This is where the Left™ is going;
PRINCETON, N.J. -- Republicans are winning elections, but the long-term problem of the left dominance within academia remains. Consider, for example, the influence of Princeton professor Peter Singer.With apologies to my friend Charles, read all of it, for it is good.
Many readers may be saying, "Peter who?" -- but The New York Times, explaining how his views trickle down through media and academia to the general populace, noted that "No other living philosopher has had this kind of influence." The New England Journal of Medicine said he has had "more success in effecting changes in acceptable behavior" than any philosopher since Bertrand Russell. The New Yorker called him the "most influential" philosopher alive.
Don't expect Singer to be quoted heavily on the issue that roiled the Nov. 2 election, same-sex marriage.

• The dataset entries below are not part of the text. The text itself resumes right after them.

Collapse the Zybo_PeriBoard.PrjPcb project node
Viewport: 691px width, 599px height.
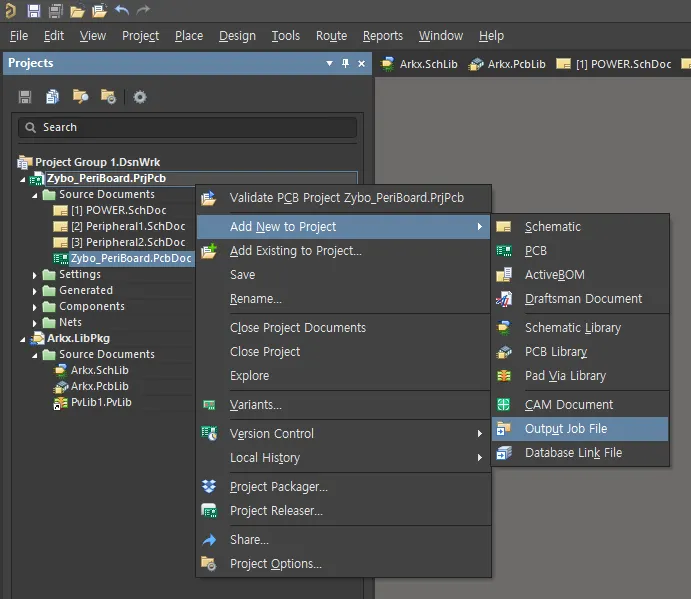tap(24, 179)
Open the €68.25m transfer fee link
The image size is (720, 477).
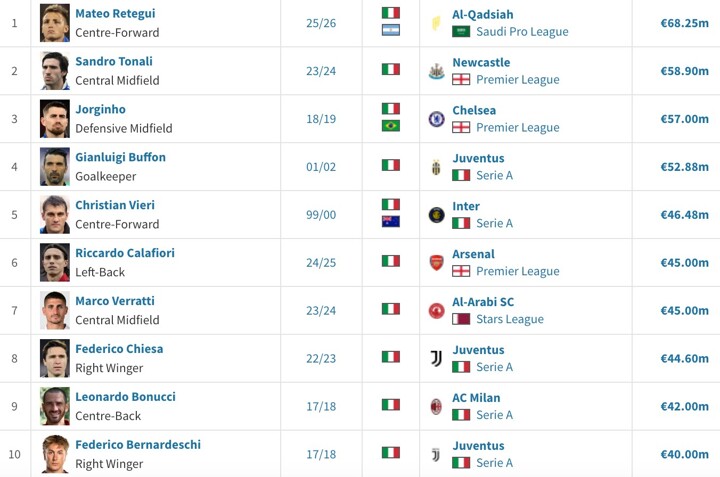pos(684,23)
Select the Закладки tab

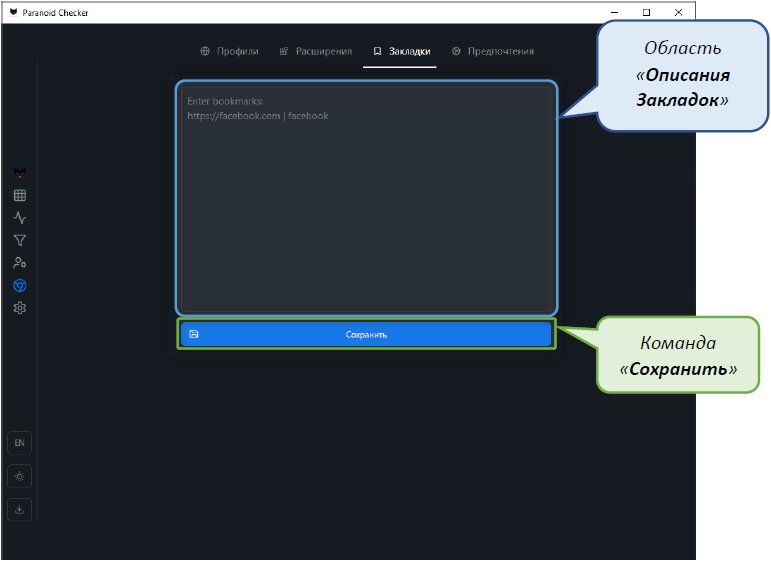(x=400, y=51)
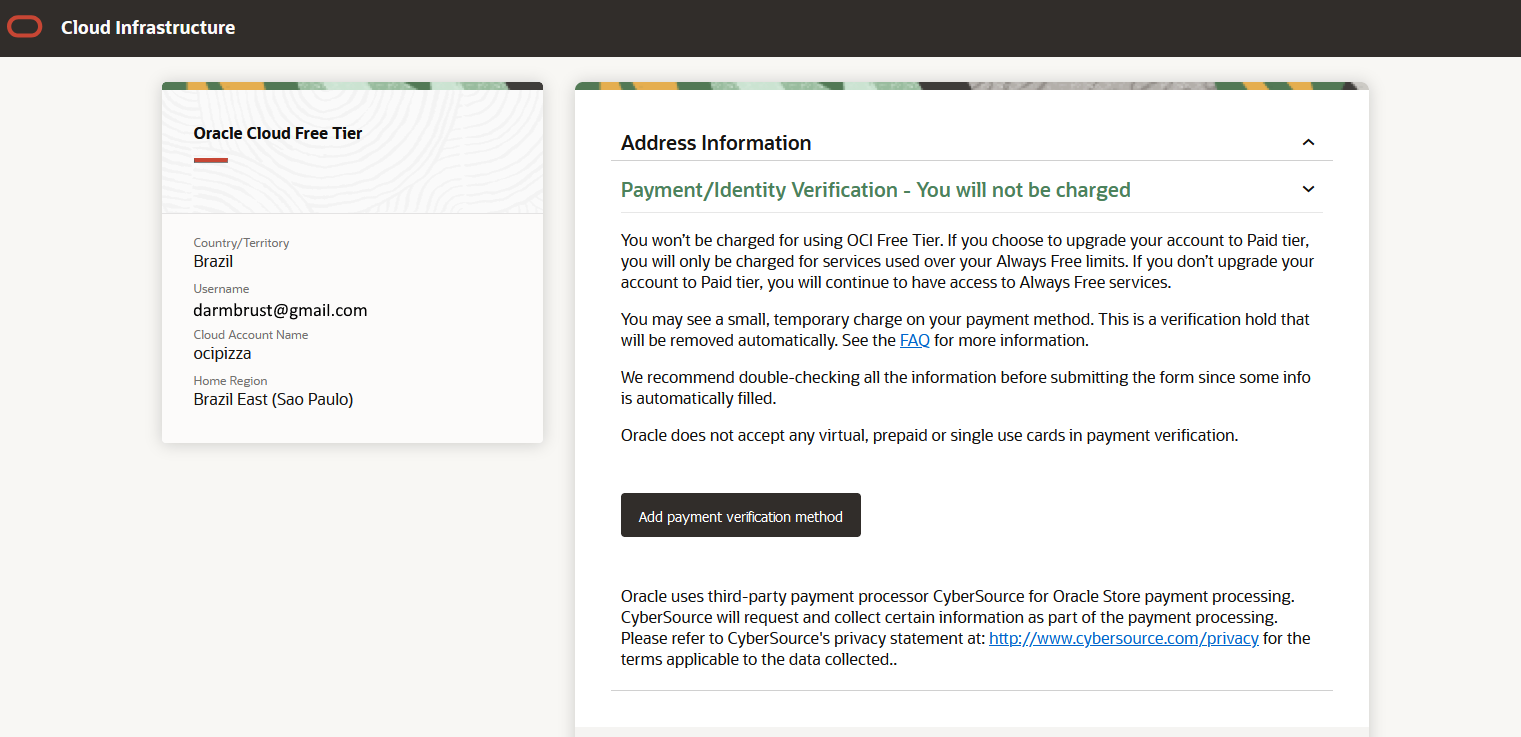Viewport: 1521px width, 737px height.
Task: Open the cybersource.com/privacy link
Action: [1123, 638]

That for him is intellectual child's play, already logically decided, and it's time to move on to polyamory. While politicians debate the definition of marriage between two people, Singer argues that any kind of "fully consensual" sexual behavior involving two people or 200 is ethically fine.
For example, when I asked him recently about necrophilia (what if two people make an agreement that whoever lives longest can have sexual relations with the corpse of the person who dies first?), he said, "There's no moral problem with that." Concerning bestiality -- should people have sex with animals, seen as willing participants? -- he responded, "I would ask, 'What's holding you back from a more fulfilling relationship?' (but) it's not wrong inherently in a moral sense."
If the 21st century becomes a Singer century, we will also see legal infanticide of born children who are ill or who have ill older siblings in need of their body parts.
Question: What about parents conceiving and giving birth to a child specifically to kill him, take his organs and transplant them into their ill older children? Singer: "It's difficult to warm to parents who can take such a detached view, (but) they're not doing something really wrong in itself." Is anything wrong with a society in which children are bred for spare parts on a massive scale? "No."
There is also the Wikipedia entry. Under the heading "Abortion, euthanasia and infanticide" we read;
Consistent with his general ethical theory, Singer holds that the right to physical integrity is grounded in a being's ability to suffer, and the right to life is grounded in the ability to plan and anticipate one's future. [what?!?!, someone who is mentally ill and cannot perform this function has no right to life then? - ed.] Since the unborn, infants and severely disabled people lack the latter (but not the former) ability, he states that abortion, painless infanticide and euthanasia can be justified in certain special circumstances, for instance in the case of severely disabled infants whose life would cause suffering both to themselves and to their parents. [links are from the Wikipedia entry, they are not mine except where indicated - ed.]If this is not evil, then nothing is evil. Look again at the first two paragraphs of the townhall.com piece. This is not some "way out there" nutcase who is without influence. This guy is the most influential philosopher alive.
I have an earlier post related to this. This man is a Professor at Princeton University teaching amorality and death to our nation's students.
I am so angry my hands are shaking.
Last November MSNBC reported, Netherlands grapples with euthanasia of babies - Hospital carries out procedure on few terminally ill infants.
AMSTERDAM, Netherlands - A hospital in the Netherlands — the first nation to permit euthanasia — recently proposed guidelines for mercy killings of terminally ill newborns, and then made a startling revelation: It has already begun carrying out such procedures, which include administering a lethal dose of sedatives.We are on that slippery slope to eugenics. Strange how we can fail to learn even the biggest lessons.
The announcement by the Groningen Academic Hospital came amid a growing discussion in Holland on whether to legalize euthanasia on people incapable of deciding for themselves whether they want to end their lives — a prospect viewed with horror by euthanasia opponents and as a natural evolution by advocates.
In August, the main Dutch doctors’ association KNMG urged the Health Ministry to create an independent board to review euthanasia cases for terminally ill people “with no free will,” including children, the severely mentally retarded and people left in an irreversible coma after an accident.